Square announced this week that its industrial bank, Square Financial Services, has begun operations.
Operating a bank enables Square to originate its own loans rather than relying on a partner bank. In its announcement, the company said that the primary purpose for the bank would be to offer business loans and deposit products, beginning with small business loans through Square Capital, and serving as the primary provider of financing for the company’s U.S. sellers.
The ability to offer banking services itself has been years in the making for Square. The company first applied for an industrial loan company (ILC) charter in 2017. After withdrawing the original application to address concerns from the regulator, it reapplied late in 2018.
The company received conditional approval from the Federal Deposit Insurance Corporation and the Utah Department of Financial Institutions nearly a year ago. The bank is headquartered in Salt Lake City.
ILC charters allow companies that are not traditional financial institutions to collect deposits and offer loans. As more companies such as Square seek these types of licenses, the idea has encountered resistance, primarily from traditional financial institutions. Opponents have maintained that industrial loan company charters represent a loophole through which companies can avoid the legal restrictions and supervision requirements placed on banks.

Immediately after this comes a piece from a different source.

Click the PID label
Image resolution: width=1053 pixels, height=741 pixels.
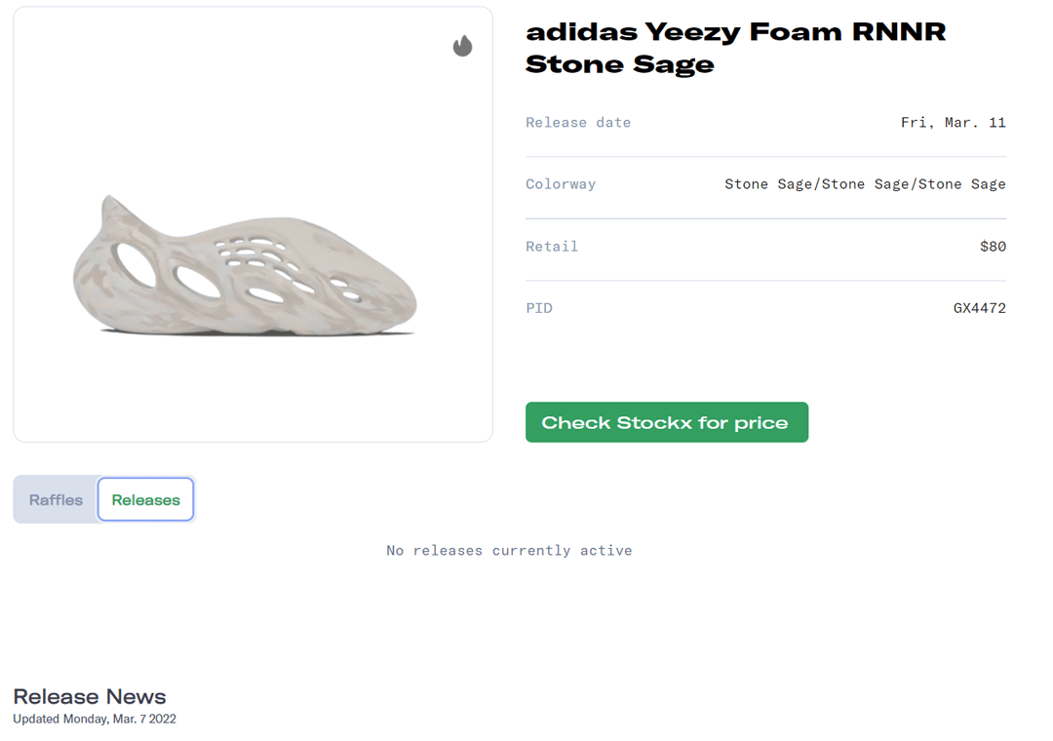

Square described the new bank as strengthening its “unique ability to expand access to loans and banking tools to underserved populations.”
“Bringing banking capability in-house enables us to operate more nimbly, which will serve Square and our customers as we continue the work to create financial tools that serve the underserved,” said Amrita Ahuja, Square, Inc. chief financial officer and executive chairwoman of the board of directors for Square Financial Services.
“We thank the FDIC and Utah DFI for their partnership enabling us to reach this milestone, and look forward to continuing to expand access to financial services at this critical time for small businesses.”